Mobile payments is one such technology that is being adopted by millennials. A recent Business Insider Intelligence survey showed that 90 percent of millennials said they made a purchase using their smartphone, and nearly half said they made an in-store smartphone purchase within the past week. The high adoption rates are a pretty good indication that mobile payments will continue to grow with the population as a whole.

Businesses are also watching millennials for what attracts them to specific businesses and how mobile payments can be used to establish and retain loyalty. Millennials like loyalty and rewards programs that offer conveniences, and they tend to gravitate to those businesses that can offer such programs, but they don’t like having to carry too many cards. Most loyalty programs come with the added burden of a card or key tag that members must carry so it can be scanned every time a purchase is made, in order to get credit or points towards a reward. Loyalty programs that are mobile-based and integrated into a smartphone app are especially attractive to millennials, as they take advantage of their increasing desire for mobility with their attraction to loyalty programs.

Mobile-based loyalty programs can be as simple as acting as a repository for points accumulated when making purchases to automatically issuing coupons upon entering the business, or even simply passing by the business, which is known as proximity marketing. For example, coffee shops that issue mobile coupons to passers-by will often see an increase in business, as consumers are more likely to stop in to redeem the coupon.

But while millennials are leading the way when it comes to mobile payments and loyalty/reward programs, their older cousins, Generation X, are not far behind. Vantiv contracted with Socratic Technologies to conduct a survey of 500 consumers about their experiences and preferences for redeeming offers, as well as their use of digital assistants. They found that 22 percent of those surveyed preferred mailed coupons, versus just six percent of the millennials surveyed. To no one’s surprise, younger consumers are using digital means to redeem offers – 24 percent of millennials and 18 percent of Gen Xers preferred scanning a QR code from their smartphones to receive an offer, whereas only five percent of Baby Boomers said they preferred that manner of redemption.

However, poorly designed and managed digital loyalty and reward programs can have a negative effect, by creating a negative feedback loop through word of mouth or app store reviews, not only reducing the value of the program, but of the brand, as well.
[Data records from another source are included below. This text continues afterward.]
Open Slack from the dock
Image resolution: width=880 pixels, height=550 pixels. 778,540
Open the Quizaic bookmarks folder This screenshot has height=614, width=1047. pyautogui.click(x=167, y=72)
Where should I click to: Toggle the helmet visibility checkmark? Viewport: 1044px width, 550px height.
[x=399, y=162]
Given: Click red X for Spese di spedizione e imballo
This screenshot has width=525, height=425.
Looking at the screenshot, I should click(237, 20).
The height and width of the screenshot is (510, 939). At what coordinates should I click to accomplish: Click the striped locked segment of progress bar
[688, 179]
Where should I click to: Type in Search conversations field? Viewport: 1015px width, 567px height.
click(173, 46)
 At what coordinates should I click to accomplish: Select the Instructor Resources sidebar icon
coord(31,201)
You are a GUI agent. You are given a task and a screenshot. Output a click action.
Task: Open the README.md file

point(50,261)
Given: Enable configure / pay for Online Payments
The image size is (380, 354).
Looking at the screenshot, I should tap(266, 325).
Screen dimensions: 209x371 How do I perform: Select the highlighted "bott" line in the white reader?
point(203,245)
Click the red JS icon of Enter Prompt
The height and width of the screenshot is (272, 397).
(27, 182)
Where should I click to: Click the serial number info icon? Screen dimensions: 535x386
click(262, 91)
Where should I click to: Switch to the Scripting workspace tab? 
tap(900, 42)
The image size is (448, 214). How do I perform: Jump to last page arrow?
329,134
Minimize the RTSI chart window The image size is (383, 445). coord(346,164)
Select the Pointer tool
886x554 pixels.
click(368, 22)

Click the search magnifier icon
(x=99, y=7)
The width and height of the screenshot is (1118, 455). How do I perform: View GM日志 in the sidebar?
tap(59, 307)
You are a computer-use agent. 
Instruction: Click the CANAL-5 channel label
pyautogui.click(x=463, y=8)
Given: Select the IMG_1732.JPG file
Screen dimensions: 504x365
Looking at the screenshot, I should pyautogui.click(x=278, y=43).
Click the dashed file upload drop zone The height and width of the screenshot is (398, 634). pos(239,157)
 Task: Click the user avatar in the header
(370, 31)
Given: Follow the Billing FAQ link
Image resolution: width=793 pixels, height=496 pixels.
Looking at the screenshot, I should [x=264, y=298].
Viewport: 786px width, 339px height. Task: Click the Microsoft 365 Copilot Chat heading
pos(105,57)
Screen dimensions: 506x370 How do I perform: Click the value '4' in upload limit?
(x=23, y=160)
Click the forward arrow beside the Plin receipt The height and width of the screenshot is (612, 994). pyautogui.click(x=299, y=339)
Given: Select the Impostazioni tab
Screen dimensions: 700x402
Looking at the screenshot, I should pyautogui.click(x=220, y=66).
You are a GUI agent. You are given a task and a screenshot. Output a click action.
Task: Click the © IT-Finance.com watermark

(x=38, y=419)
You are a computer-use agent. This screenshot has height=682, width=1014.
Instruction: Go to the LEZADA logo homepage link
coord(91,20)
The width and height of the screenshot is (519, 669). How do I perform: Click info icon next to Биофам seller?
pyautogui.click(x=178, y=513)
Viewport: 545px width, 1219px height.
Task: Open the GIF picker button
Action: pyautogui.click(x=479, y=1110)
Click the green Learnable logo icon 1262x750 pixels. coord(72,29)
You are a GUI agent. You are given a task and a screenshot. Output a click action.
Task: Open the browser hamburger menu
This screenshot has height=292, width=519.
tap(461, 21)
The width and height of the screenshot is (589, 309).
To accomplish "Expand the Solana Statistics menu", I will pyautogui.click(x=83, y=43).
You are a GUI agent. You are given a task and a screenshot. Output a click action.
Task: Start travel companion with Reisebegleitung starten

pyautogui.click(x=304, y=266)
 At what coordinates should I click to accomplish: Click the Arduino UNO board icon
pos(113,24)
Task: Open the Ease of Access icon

Companies that implement such programs need to be aware of what is going on with their programs at any given time, monitoring the entire process, and be ready to remedy anything that goes wrong.

The more popular mobile payments become, the more businesses will need to find ways to integrate loyalty programs into their apps, particularly if they want to attract the lucrative millennial generation and grow the adoption and usage of mobile payment platforms. By ensuring mobile rewards programs work with NFC-capable terminals can help businesses reach the largest demographic group in history and remain relevant in an ever-changing environment.